Could you set down the lines below, from the one containing "Click the 修改 (edit) icon" through the final line, exactly as written?
━━━━━ Records
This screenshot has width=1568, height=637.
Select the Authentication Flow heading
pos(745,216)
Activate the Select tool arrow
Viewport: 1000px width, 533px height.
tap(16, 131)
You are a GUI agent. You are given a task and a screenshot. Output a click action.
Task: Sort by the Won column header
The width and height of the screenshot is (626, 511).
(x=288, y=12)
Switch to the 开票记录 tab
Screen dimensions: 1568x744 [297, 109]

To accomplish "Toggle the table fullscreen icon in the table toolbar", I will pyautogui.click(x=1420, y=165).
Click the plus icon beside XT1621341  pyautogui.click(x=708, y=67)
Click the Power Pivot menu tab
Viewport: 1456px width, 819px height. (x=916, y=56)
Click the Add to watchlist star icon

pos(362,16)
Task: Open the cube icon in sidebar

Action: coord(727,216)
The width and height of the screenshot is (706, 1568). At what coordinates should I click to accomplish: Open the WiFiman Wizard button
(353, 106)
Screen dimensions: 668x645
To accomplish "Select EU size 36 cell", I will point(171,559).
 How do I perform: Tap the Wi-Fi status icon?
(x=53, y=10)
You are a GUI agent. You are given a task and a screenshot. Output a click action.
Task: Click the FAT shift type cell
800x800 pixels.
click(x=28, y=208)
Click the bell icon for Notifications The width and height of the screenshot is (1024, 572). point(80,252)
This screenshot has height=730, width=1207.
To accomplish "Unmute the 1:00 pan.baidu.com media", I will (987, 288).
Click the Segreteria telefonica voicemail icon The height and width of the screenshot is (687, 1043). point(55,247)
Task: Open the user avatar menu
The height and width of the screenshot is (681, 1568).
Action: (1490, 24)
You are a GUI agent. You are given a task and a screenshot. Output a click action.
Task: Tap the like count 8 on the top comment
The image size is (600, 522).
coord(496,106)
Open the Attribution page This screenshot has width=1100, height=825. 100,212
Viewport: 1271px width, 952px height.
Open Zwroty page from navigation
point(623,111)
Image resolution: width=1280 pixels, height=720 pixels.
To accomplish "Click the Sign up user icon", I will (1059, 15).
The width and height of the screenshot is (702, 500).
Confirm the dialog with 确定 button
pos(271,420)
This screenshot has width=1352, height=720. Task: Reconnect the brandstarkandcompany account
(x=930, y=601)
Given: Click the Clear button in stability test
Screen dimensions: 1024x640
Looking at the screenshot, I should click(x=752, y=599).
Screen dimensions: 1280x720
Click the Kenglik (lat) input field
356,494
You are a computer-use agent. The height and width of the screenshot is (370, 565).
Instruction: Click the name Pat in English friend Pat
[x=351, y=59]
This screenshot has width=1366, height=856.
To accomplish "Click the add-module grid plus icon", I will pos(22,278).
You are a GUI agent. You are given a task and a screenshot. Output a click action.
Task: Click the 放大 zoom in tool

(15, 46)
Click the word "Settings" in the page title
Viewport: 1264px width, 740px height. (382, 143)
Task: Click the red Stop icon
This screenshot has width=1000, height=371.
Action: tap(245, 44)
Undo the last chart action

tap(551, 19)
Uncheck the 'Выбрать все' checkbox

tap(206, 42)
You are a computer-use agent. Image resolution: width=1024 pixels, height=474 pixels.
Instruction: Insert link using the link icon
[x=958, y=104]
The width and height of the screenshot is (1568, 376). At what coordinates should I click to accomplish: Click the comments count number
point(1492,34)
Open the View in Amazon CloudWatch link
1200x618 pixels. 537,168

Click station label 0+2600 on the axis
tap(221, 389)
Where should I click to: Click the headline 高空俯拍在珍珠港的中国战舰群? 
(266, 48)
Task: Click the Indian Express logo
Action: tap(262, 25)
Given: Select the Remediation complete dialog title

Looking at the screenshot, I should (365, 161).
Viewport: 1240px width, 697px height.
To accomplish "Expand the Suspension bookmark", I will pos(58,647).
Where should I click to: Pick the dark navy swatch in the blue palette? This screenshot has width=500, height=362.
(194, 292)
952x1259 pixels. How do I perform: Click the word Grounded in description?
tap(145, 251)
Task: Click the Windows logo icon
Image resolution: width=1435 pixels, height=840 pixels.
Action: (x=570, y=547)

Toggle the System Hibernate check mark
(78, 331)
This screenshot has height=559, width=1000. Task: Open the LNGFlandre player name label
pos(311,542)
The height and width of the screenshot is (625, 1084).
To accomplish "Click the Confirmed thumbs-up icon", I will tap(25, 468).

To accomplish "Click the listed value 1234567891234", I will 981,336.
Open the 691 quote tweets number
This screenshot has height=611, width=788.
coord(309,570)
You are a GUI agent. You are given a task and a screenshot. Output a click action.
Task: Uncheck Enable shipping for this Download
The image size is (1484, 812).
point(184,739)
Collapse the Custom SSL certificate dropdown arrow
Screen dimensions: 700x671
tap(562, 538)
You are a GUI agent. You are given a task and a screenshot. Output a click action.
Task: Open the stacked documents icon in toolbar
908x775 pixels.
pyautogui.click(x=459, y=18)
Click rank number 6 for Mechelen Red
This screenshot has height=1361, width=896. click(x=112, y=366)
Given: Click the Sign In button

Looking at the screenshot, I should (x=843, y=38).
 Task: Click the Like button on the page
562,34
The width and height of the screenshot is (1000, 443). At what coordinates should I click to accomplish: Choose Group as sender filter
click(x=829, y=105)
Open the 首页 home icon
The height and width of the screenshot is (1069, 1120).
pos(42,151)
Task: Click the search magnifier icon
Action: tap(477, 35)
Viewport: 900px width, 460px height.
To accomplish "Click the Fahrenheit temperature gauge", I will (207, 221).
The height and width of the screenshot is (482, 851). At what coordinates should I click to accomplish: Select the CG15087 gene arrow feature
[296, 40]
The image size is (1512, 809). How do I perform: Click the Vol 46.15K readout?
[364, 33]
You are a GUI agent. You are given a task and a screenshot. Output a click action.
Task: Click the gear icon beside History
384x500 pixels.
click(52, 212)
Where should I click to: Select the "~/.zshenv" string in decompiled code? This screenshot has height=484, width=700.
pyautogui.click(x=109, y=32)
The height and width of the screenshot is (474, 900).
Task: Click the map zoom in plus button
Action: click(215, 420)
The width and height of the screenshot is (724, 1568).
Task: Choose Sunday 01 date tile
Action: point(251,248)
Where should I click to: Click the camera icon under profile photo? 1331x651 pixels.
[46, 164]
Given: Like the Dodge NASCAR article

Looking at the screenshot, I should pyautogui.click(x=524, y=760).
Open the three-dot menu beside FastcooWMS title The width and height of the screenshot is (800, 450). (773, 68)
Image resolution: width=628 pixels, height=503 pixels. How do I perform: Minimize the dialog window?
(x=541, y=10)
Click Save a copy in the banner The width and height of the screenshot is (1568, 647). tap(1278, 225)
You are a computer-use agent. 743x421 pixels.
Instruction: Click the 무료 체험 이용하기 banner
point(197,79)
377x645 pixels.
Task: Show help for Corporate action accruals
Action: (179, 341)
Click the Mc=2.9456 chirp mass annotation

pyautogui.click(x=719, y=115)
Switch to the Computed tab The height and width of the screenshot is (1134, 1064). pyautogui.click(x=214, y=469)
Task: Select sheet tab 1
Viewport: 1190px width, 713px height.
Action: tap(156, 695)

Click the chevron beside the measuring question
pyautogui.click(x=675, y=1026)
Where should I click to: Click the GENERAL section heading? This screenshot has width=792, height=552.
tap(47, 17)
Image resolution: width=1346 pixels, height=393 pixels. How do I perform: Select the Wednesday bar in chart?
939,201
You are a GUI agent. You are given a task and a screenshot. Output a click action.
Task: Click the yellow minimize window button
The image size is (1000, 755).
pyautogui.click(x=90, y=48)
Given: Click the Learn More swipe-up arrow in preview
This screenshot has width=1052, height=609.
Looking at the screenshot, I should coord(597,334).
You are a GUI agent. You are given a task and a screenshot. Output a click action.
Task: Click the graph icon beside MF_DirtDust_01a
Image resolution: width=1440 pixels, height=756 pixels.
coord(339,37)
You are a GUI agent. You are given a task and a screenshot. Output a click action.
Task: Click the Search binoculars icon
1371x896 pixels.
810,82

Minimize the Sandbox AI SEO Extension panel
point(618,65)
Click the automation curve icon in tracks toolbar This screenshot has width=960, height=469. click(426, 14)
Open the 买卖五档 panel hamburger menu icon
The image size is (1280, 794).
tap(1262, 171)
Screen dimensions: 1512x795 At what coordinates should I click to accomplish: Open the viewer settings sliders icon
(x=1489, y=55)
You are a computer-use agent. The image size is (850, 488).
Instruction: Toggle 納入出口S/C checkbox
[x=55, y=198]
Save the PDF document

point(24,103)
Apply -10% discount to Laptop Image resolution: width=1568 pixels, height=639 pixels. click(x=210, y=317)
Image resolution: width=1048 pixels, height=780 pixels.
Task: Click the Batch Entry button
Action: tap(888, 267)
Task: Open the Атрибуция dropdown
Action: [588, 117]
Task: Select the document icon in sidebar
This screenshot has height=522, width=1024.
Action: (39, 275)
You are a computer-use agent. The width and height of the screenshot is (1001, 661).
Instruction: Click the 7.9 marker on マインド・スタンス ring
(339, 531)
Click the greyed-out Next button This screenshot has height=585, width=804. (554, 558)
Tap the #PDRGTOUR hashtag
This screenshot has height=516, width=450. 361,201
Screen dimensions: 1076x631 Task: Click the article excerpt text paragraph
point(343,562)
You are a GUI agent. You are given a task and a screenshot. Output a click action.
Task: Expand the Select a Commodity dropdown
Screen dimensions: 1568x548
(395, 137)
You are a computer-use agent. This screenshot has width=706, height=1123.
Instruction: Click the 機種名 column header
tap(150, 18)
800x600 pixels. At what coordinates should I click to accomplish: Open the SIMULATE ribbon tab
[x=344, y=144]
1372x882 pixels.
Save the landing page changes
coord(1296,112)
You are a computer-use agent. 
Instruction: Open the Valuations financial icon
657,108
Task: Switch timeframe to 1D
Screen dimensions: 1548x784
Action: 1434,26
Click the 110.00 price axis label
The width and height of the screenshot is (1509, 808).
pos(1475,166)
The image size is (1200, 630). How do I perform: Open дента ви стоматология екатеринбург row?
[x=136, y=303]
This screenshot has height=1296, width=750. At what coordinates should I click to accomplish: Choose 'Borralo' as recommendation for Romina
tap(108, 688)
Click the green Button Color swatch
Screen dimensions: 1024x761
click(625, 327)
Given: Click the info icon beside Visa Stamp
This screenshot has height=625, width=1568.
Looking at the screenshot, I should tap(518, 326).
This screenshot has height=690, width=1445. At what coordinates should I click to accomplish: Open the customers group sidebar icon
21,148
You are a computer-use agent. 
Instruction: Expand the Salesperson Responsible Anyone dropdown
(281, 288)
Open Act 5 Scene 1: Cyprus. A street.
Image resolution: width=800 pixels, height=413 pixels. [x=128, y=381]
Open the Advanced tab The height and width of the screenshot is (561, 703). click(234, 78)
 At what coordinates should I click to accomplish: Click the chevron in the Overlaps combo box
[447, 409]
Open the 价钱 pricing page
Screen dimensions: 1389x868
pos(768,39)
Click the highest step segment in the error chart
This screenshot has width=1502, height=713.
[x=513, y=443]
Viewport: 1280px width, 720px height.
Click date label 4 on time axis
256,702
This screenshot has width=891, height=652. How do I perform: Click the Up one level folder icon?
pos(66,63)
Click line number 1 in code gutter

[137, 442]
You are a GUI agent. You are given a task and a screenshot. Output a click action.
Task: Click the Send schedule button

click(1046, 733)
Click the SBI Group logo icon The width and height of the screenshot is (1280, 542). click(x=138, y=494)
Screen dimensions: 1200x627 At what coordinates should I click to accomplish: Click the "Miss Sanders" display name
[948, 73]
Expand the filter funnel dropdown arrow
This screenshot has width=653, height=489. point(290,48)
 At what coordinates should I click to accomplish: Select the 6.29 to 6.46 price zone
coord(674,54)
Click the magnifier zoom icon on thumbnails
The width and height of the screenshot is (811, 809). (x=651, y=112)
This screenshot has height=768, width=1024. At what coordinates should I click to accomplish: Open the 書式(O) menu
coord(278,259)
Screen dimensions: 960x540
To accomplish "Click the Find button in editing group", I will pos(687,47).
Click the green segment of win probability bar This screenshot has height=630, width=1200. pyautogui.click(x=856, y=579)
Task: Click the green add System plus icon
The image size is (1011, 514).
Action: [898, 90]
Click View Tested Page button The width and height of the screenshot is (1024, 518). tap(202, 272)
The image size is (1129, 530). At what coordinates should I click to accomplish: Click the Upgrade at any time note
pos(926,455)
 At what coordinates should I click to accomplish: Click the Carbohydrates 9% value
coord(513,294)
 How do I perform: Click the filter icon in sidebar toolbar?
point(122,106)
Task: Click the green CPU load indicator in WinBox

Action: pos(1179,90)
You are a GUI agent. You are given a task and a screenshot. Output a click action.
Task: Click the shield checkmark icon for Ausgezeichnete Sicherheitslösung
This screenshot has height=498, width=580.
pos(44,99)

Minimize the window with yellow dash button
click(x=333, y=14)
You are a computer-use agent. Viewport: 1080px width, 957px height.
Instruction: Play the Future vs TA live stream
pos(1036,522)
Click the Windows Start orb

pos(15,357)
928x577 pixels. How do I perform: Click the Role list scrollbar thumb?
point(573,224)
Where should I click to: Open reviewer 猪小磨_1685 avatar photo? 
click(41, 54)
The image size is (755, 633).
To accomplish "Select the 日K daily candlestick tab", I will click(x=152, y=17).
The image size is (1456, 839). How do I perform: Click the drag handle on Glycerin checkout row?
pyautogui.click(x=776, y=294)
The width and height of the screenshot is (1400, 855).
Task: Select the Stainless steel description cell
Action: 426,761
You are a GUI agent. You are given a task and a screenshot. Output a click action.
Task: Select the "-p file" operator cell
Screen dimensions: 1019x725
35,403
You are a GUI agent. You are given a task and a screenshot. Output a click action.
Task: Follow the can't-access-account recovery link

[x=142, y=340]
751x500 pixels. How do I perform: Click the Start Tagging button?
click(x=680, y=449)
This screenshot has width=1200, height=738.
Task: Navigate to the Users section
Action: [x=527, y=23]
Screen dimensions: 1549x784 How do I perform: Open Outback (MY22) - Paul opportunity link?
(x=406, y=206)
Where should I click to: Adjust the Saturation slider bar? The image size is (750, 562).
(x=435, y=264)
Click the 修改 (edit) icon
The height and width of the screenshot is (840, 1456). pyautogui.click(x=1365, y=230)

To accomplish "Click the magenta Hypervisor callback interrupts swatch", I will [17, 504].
━━━━━━━━━━
Written response:
Click the 修改 (edit) icon
The height and width of the screenshot is (840, 1456). pyautogui.click(x=1365, y=230)

To accomplish "Click the magenta Hypervisor callback interrupts swatch", I will [17, 504].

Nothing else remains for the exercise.